→ Stored records
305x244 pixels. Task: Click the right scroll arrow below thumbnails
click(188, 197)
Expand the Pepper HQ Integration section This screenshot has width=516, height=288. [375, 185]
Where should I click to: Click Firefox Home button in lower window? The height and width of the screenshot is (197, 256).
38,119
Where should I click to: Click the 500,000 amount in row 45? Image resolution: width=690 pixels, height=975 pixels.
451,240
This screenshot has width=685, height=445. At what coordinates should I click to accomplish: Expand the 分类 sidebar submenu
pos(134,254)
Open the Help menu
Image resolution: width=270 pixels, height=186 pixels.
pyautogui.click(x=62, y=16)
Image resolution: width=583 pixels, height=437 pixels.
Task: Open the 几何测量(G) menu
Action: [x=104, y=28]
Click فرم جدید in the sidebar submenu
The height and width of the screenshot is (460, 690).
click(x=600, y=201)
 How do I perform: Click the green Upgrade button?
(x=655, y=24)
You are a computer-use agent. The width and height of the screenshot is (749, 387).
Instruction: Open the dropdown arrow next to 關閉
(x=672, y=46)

→ Problem statement
Make an exact copy of each line, beginning at the one containing "This screenshot has width=685, height=445." and ending with the last line of the data, and of no other line.

→ Solved exercise
This screenshot has width=685, height=445. At what coordinates should I click to accomplish: Expand the 分类 sidebar submenu
pos(134,254)
Open the Help menu
Image resolution: width=270 pixels, height=186 pixels.
pyautogui.click(x=62, y=16)
Image resolution: width=583 pixels, height=437 pixels.
Task: Open the 几何测量(G) menu
Action: [x=104, y=28]
Click فرم جدید in the sidebar submenu
The height and width of the screenshot is (460, 690).
click(x=600, y=201)
 How do I perform: Click the green Upgrade button?
(x=655, y=24)
You are a computer-use agent. The width and height of the screenshot is (749, 387).
Instruction: Open the dropdown arrow next to 關閉
(x=672, y=46)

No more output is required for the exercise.